Stop MAI public meeting
By Nick Chesterfield
BRISBANE — Around 300 people attended a public meeting here on May 27 to hear Reverend Tim Costello speak against the Multilateral Agreement on Investment (MAI).
The Organisation for Economic Cooperation and Development (OECD) member countries had been quietly negotiating the MAI since 1995 to protect the investments of transnational corporations. The main aim is to limit the rights of national governments to make laws which may be detrimental to transnationals' operations.
The MAI was due to be signed at the end of May, but has been postponed until November mainly because of the outcry against it around the world.
Costello told the audience, "The intention of the MAI is not to regulate investments but to regulate governments", placing the rights of transnationals above the rights of peoples and their governments.

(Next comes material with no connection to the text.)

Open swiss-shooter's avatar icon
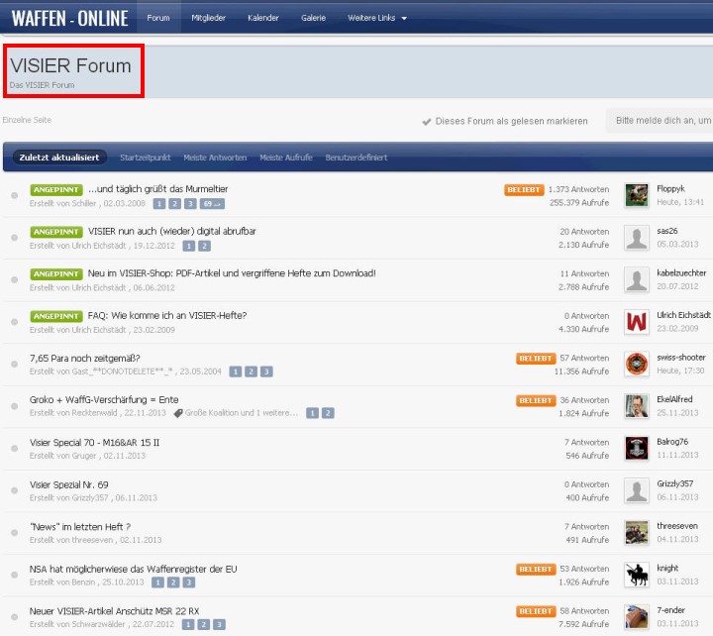713x636 pixels. point(637,364)
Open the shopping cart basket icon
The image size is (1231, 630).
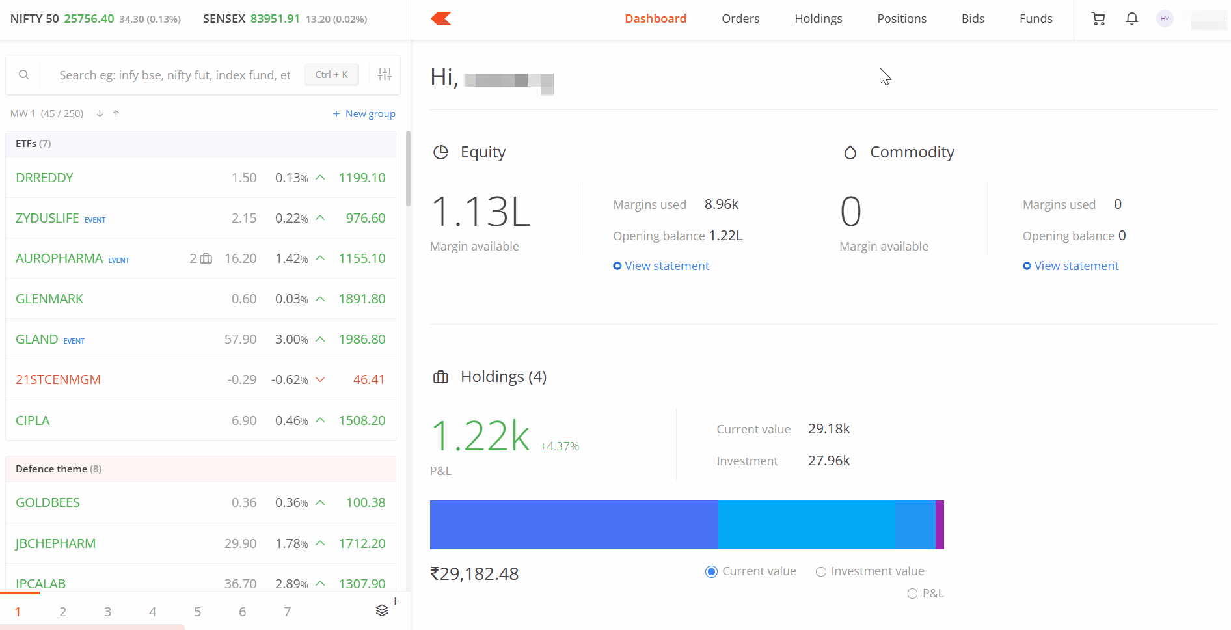point(1098,19)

The audience included many from the left, but also many right-wingers, including the ultra-nationalist gun lobby. The threat to "national sovereignty" raised the ire of the far right. The leader of the racist One Nation party, Pauline Hanson, also opposes signing the MAI.
Costello distanced himself from the likes of Hanson. Hanson's stance, Costello explained, was born "of the desire to scapegoat the very people that would suffer most" from the MAI: Aborigines and migrants.

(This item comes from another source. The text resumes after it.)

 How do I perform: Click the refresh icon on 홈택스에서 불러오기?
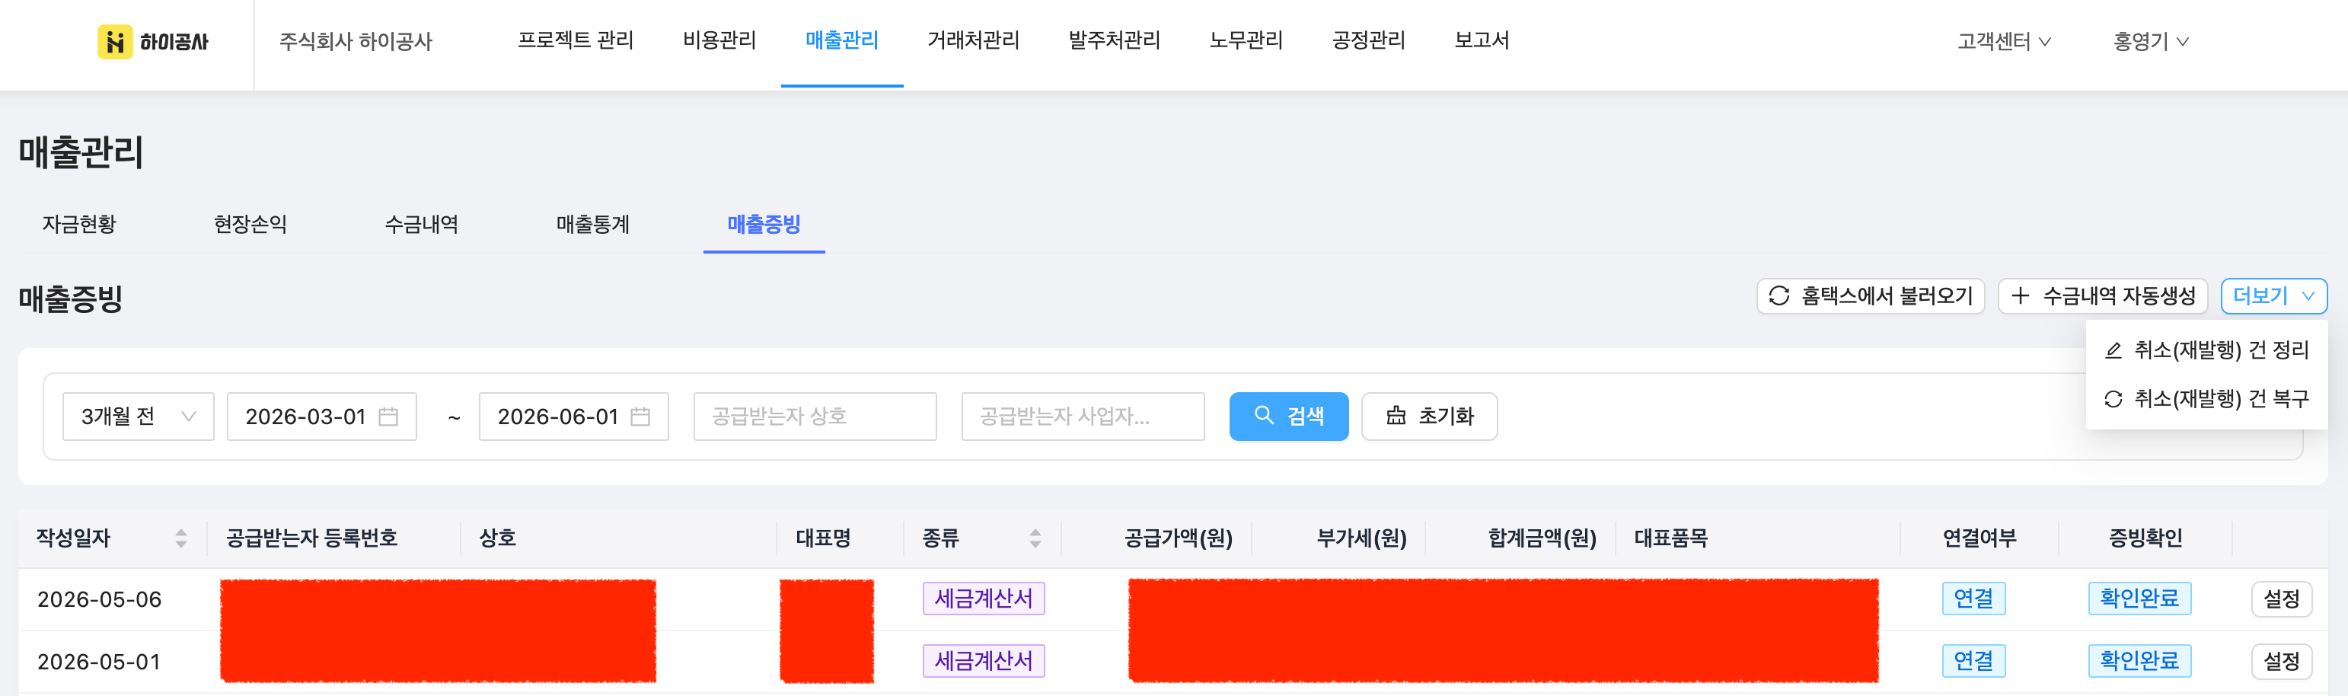[1778, 296]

The rights of indigenous people would be curtailed, as the MAI would overrule native title. Laws protecting human and labour rights would also be classed as breaches.
Environmental or industrial protection would be, according to the OECD, "contrary to the spirit of the agreement". Transnationals would have the right to sue governments if they could prove that their actions restricted profits. The only way that governments could have control over any areas is by specifically outlining "exceptions" before the MAI is signed.
Costello explained that these exceptions would be only temporary and would probably be rolled back completely, in line with the intention of the MAI.
Australia's interest lay not with the transnationals, Costello said, but with pushing for a just world economic order. People need to apply global standards of human rights to corporations and governments, and push for an end to unacceptable practices.